■ REQUIRED WORK ■
According to the forum thread, how long did the first shake keep the writer full?

■ PAGE TEXT ■
[start]
Today my OH and I are off to a Rhodes gig (if you've not heard of him, go check him out. His music is pretty amazing!) and i'm so excited! I've never been a gig before so it's a new experience :D


----------



## DaTucker

Good luck with your weight loss!! 1 lb already is awesome!


----------



## TwilightAgain

Thank you! It's a tad awkward this being in the main forum :lol::blush:

I'm super excited that finally my package is arriving today ... in about 30 minutes. I'm mega excited about this because we eat so much junk that I feel like crap and can't wait to feel less bloated. We had a last blow out last night - we (I as a surprise for my OH!) ordered Domino's! it was amazing but that will be the last one until Christmas Eve.

Hurry up Mr Delivery Man! :D

Today is day 1 officially on the new game plan! :happydance:


----------



## TwilightAgain

Soooo i've had my two shakes of the day, they don't taste amazing but if they work then they're bearable. The first one kept me full for 4 hours which is good, I didn't feel the need to snack like I usually do. I'm just finishing my second and looking forward to tea - we're having chicken and vegetable noodle stir fir :happydance:

We've just done a grocery shop and i'm very proud of myself for not picking up any junk food - no crisps, biscuits, cakes, chips, pizza etc. I was really strict and only bought what we need and what was healthy (bar tomorrow night's treat).....

Initially for Halloween we planned to have a drink in the house - drink lots! And also have lots of nibbles and probably pizza. A few days ago I said to my OH that maybe we should do something else for Halloween (major change for us as we do this every year!) he agreed that he's feeling a bit rubbish and is up for a change. So we decided to still have our night in but to cook something a little naughty but which isn't TOO bad. So tomorrow night we're having mozzarella chicken wrapped in bacon with crispy potato slices. Still naughty but not too horrendous. And we have a small chocolate desert (a gu pot) with vanilla ice cream. One of my favourite chicken dishes and I can't wait!


----------



## TwilightAgain

Wow so we went all out for Halloween yesterday, we had a spooky movie day and had lots of yummy treats, I don't regret it one bit though as I feel fully ready to deprive myself of those snacks for the next 6 weeks.....6 weeks today i'll be in Germany :happydance:

Yesterday we had full garlic flatbread each for lunch, mozzarella chicken wrapped in bacon with crispy potato slices for tea. For dessert we had a chocolate soufflé with ice cream and for the movie we had toffee popcorn. I don't want to even think about the calories but it was an awesome day!
[end]
■ DATA ■
[start]
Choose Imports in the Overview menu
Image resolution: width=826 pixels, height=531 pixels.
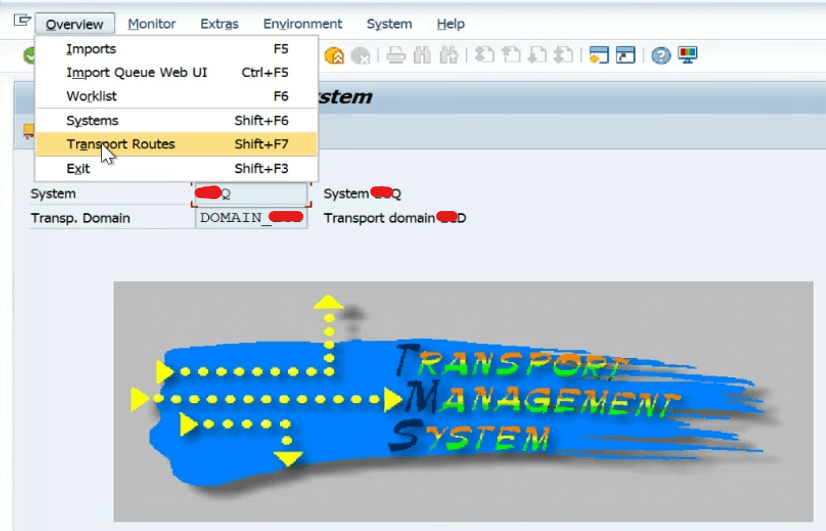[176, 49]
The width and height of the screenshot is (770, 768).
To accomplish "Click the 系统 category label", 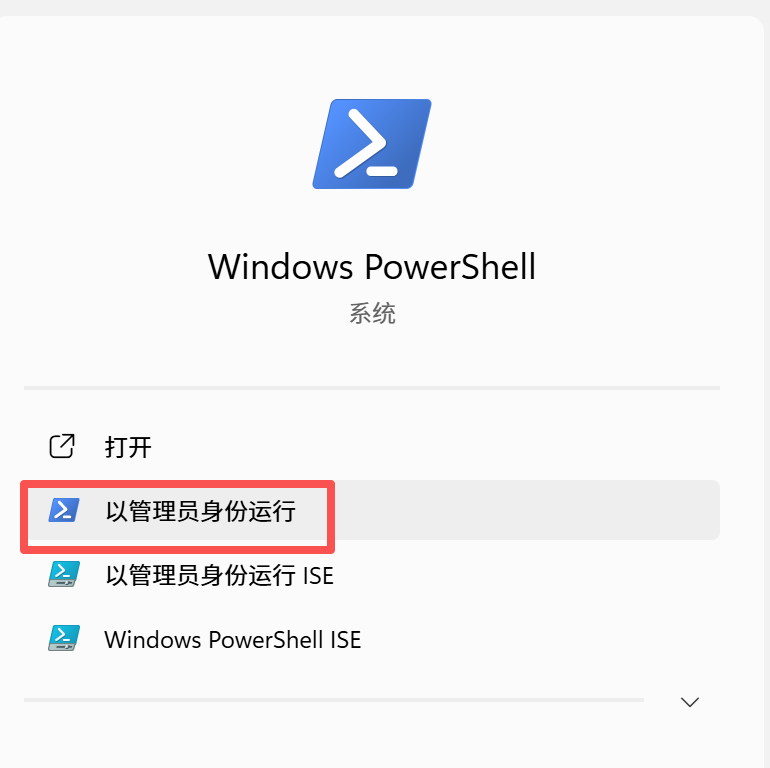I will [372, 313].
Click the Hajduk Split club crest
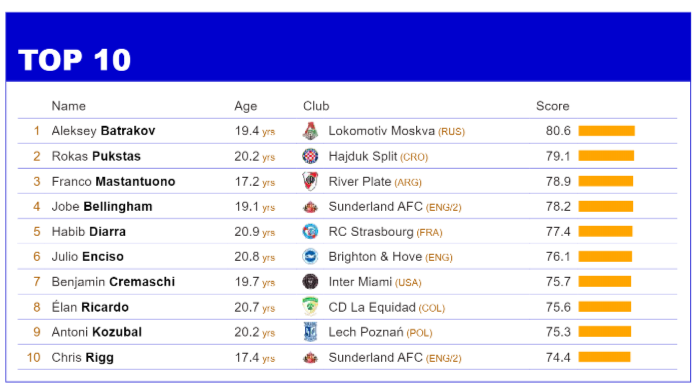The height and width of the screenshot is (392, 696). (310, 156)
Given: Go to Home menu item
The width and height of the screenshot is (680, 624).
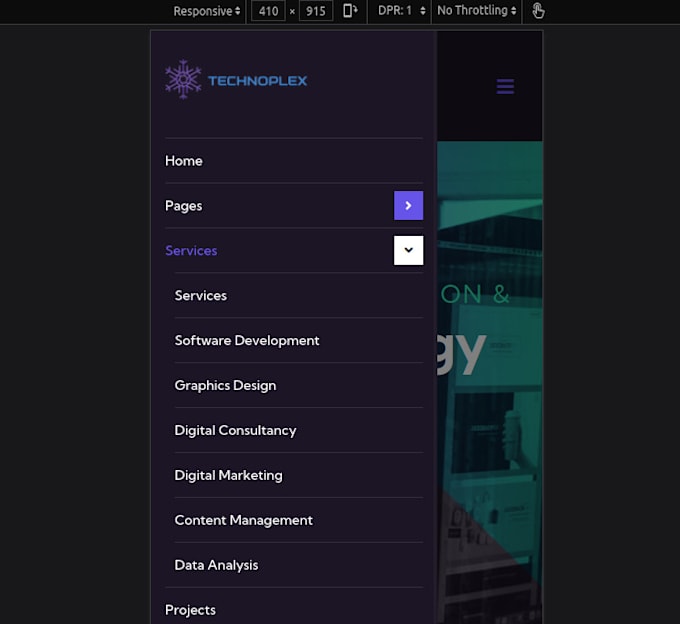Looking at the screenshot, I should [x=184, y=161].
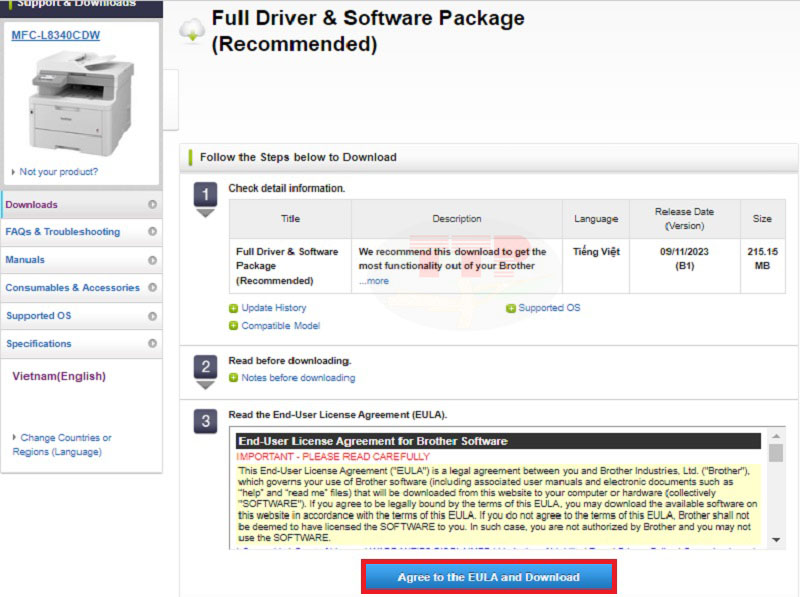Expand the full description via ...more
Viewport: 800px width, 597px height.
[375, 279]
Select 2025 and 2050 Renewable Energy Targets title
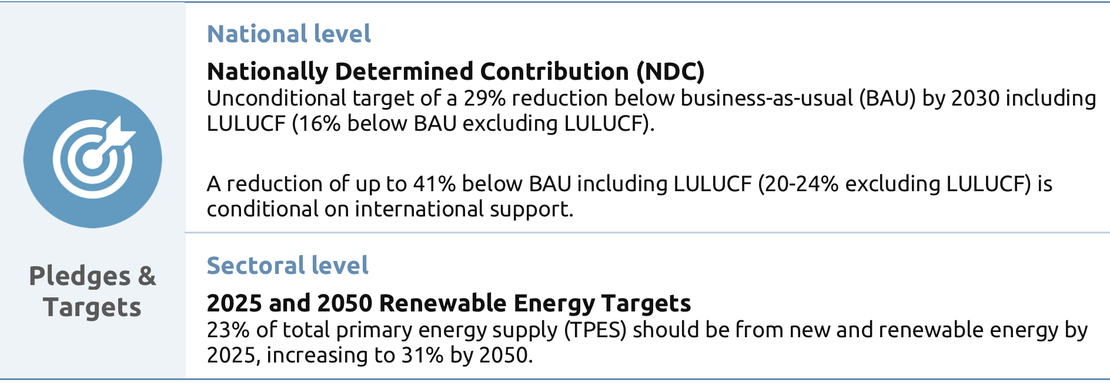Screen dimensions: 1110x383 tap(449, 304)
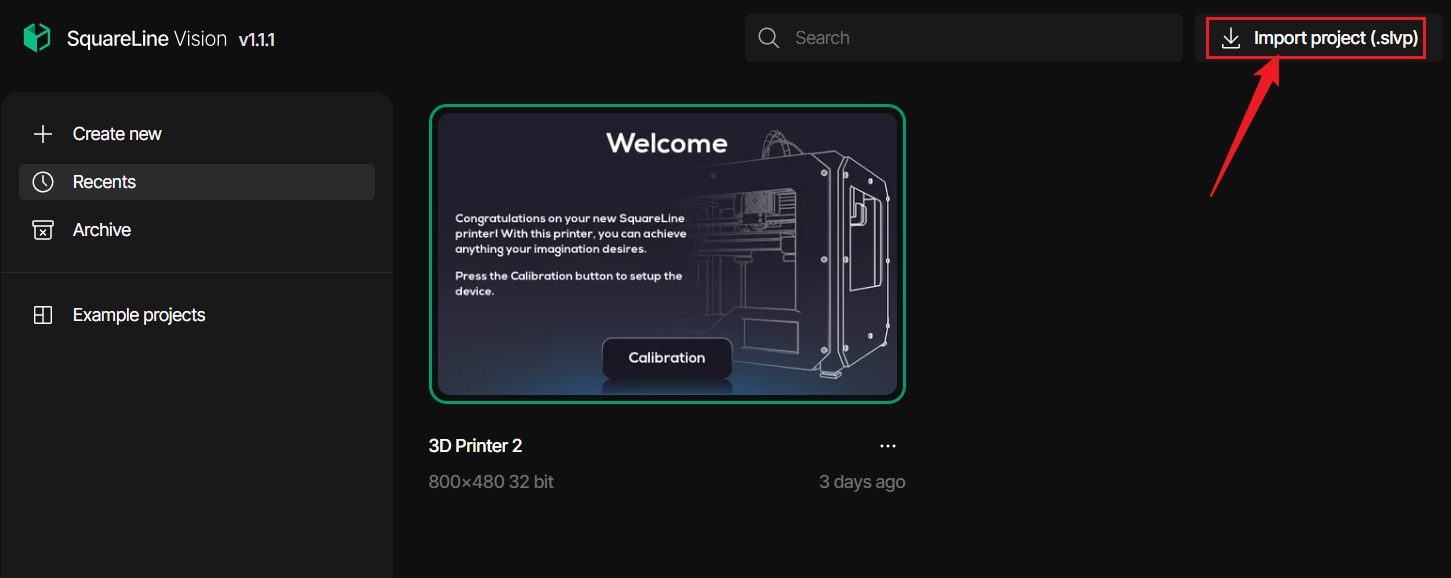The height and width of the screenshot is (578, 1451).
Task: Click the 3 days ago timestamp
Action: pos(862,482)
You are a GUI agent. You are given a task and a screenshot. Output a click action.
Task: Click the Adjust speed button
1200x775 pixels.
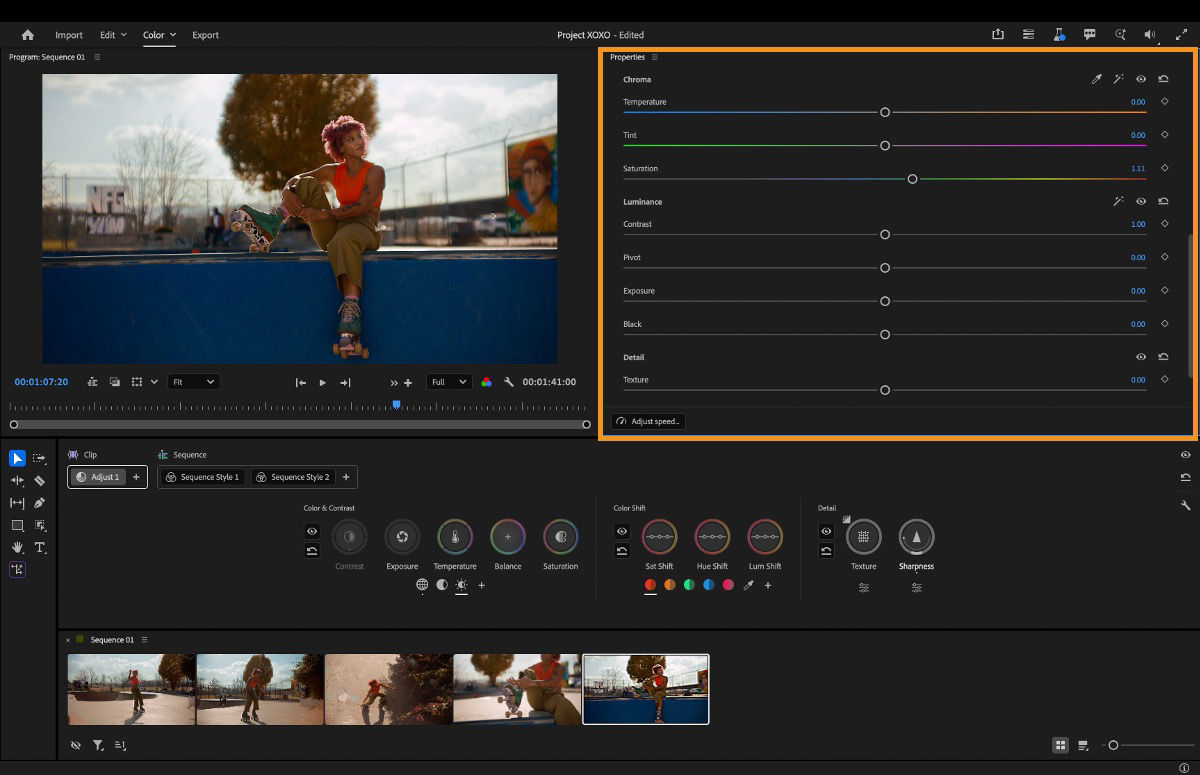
[end]
■ FULL SOLUTION ■
Four hours.